■ REQUIRED WORK
Only the pictures are to be left out; set down the rest of the records exactly.

Source records
◇ ◇ ◇ ◇

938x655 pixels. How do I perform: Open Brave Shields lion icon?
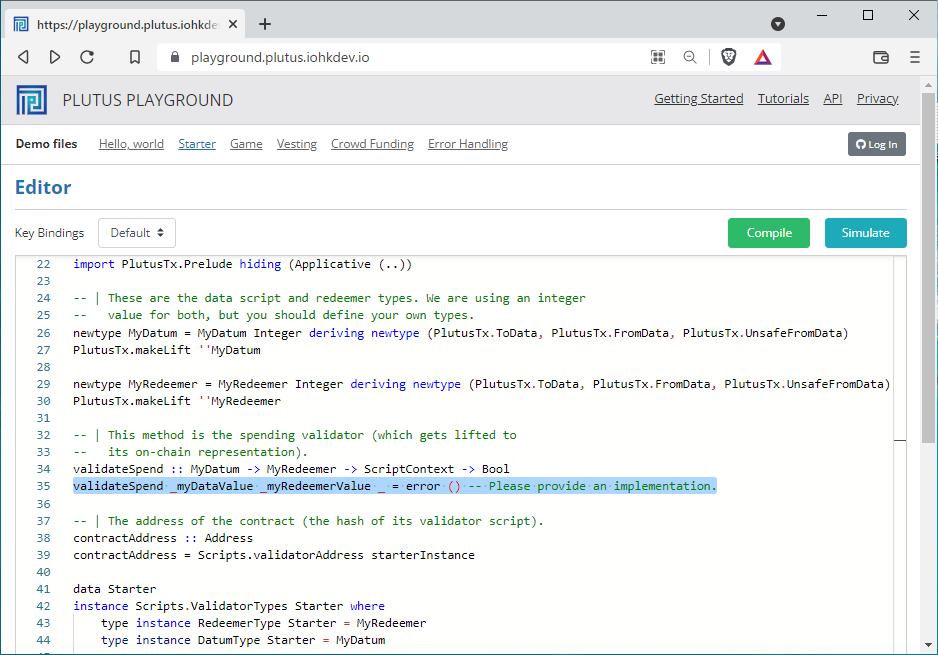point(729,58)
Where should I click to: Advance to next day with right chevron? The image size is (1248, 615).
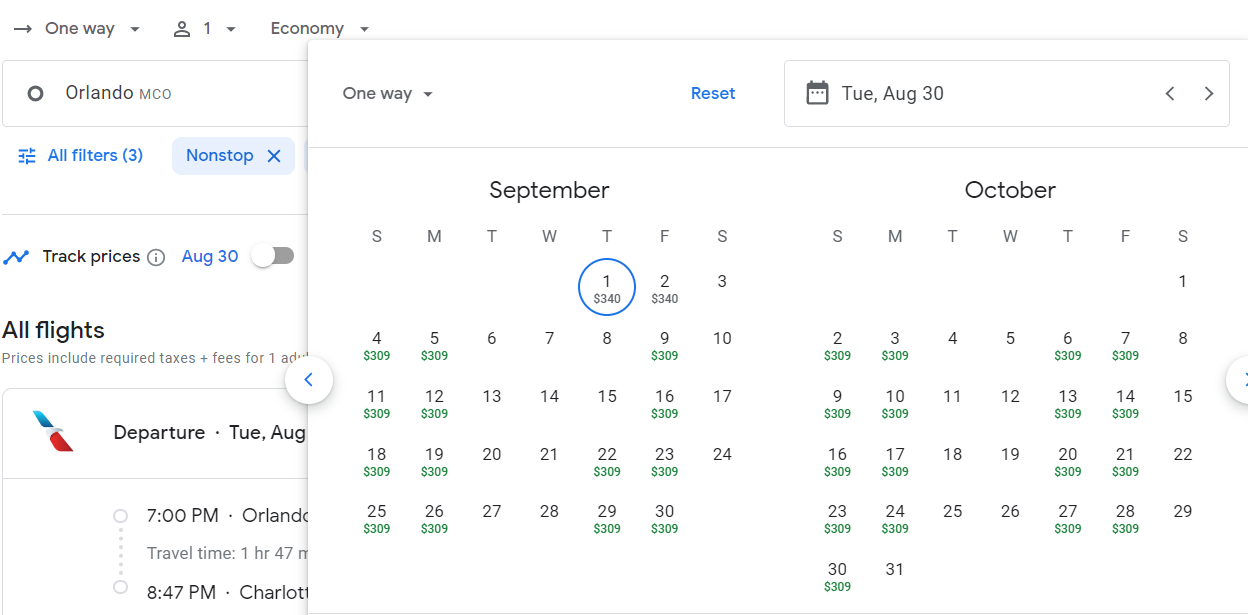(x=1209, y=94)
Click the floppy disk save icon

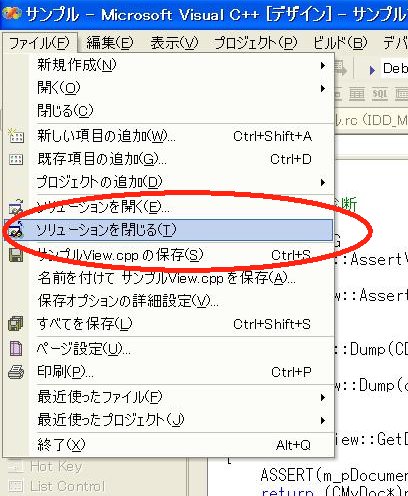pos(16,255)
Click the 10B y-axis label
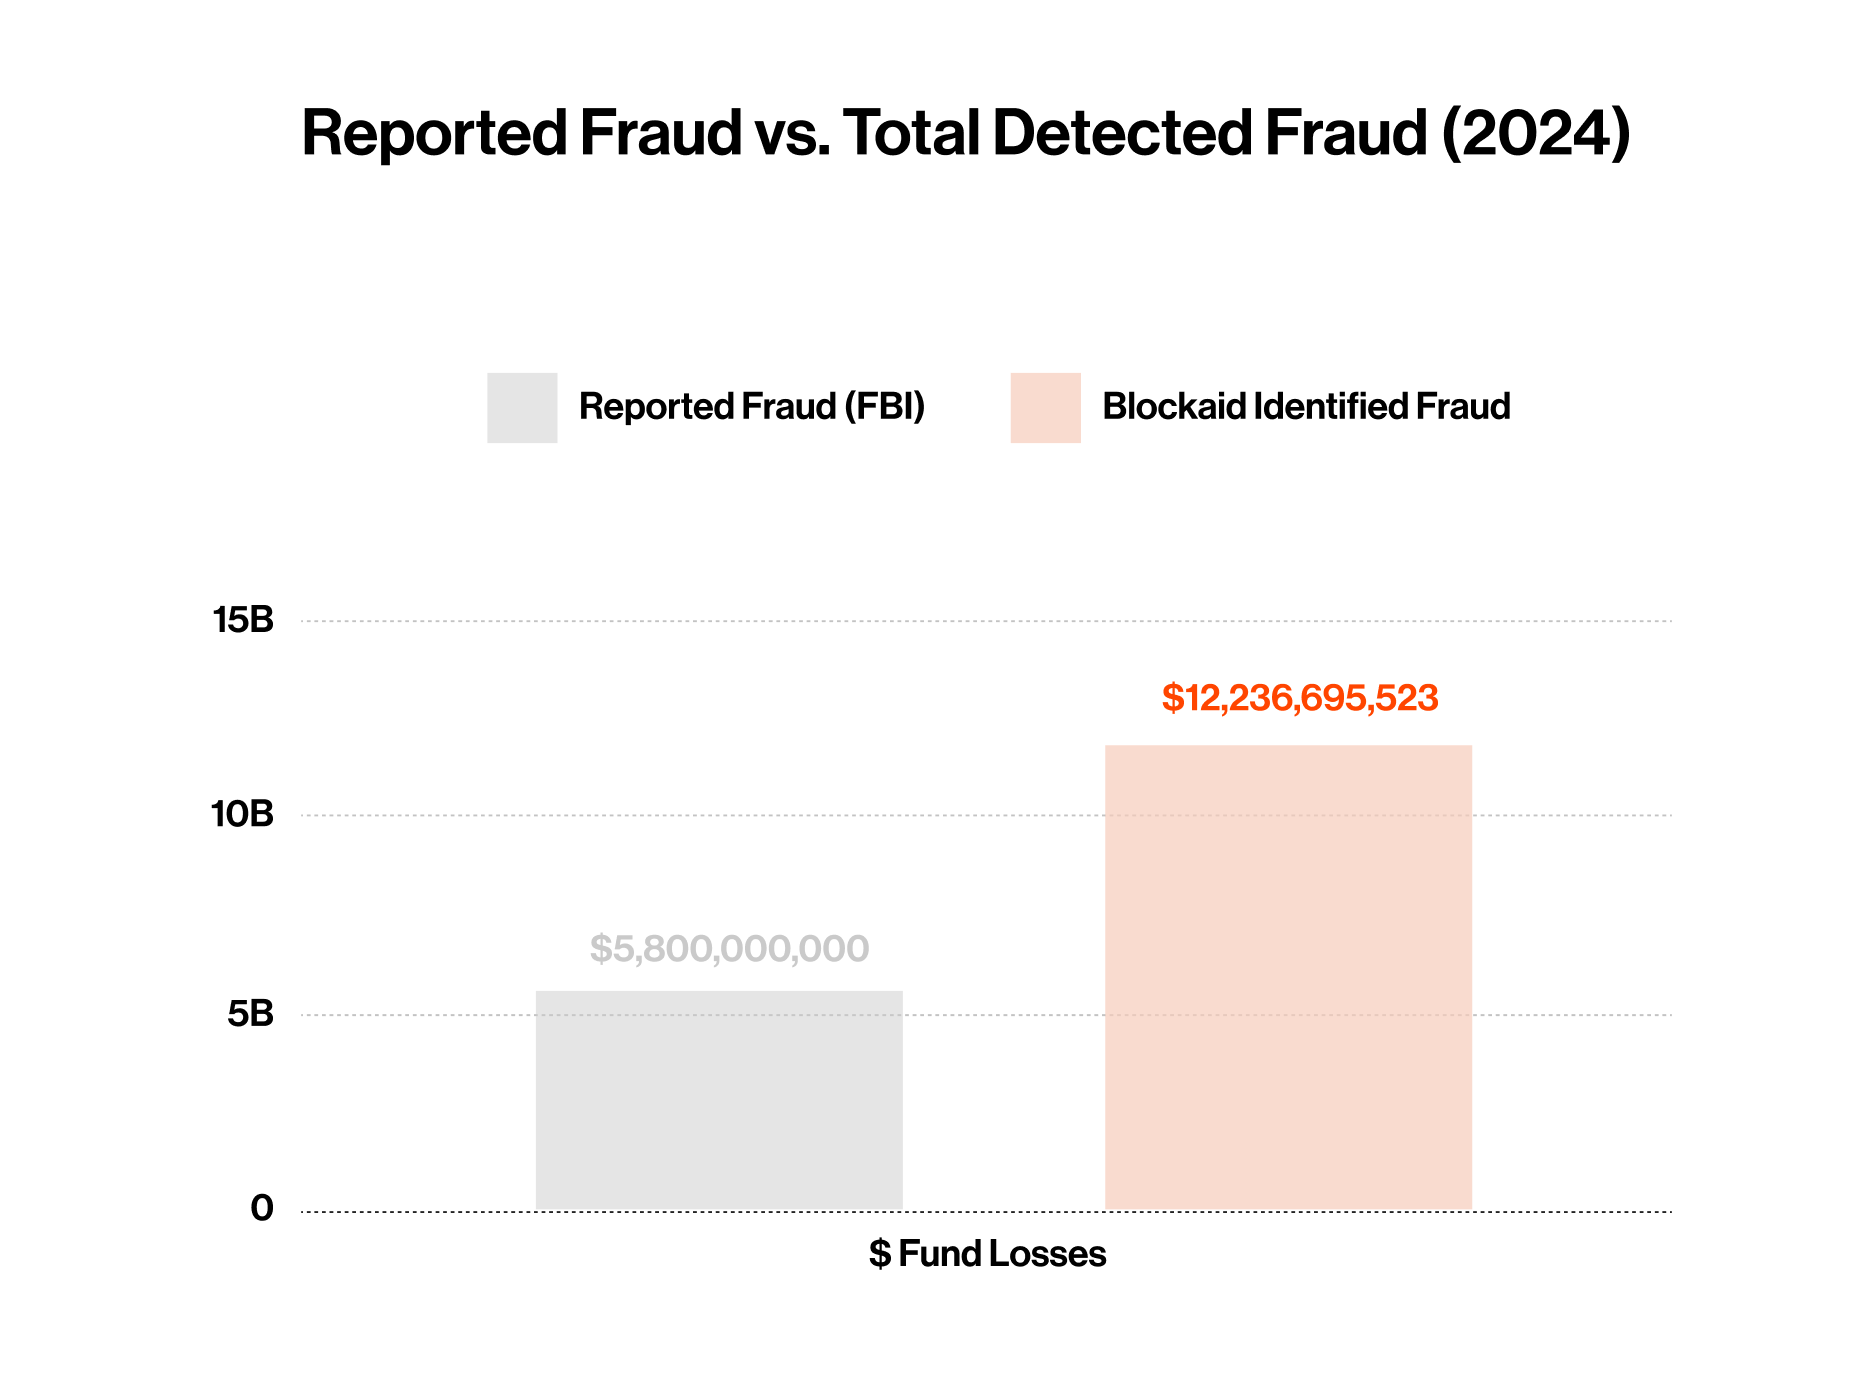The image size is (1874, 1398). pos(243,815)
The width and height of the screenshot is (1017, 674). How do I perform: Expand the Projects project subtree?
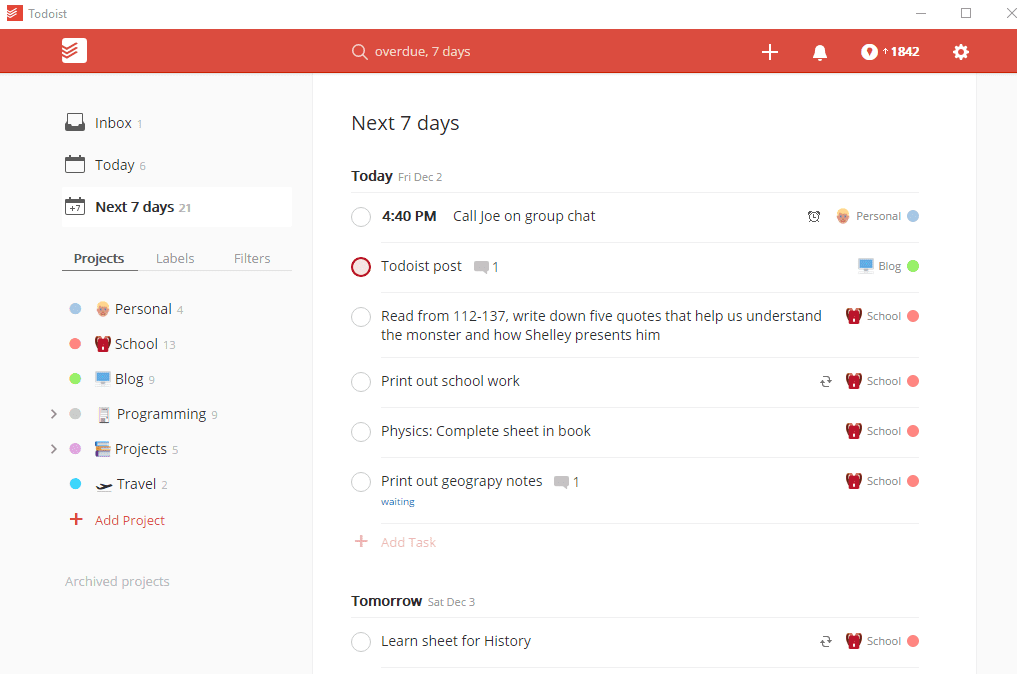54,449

◇ ◇ ◇ ◇

■ ANSWER BOX
938x655 pixels. How do I perform: Open Brave Shields lion icon?
point(729,58)
Where should I click to: Advance to next day with right chevron? The image size is (1248, 615).
(x=1209, y=94)
Click the floppy disk save icon

pos(16,255)
Click the 10B y-axis label
The image size is (1874, 1398). pos(243,815)
The width and height of the screenshot is (1017, 674). How do I perform: Expand the Projects project subtree?
54,449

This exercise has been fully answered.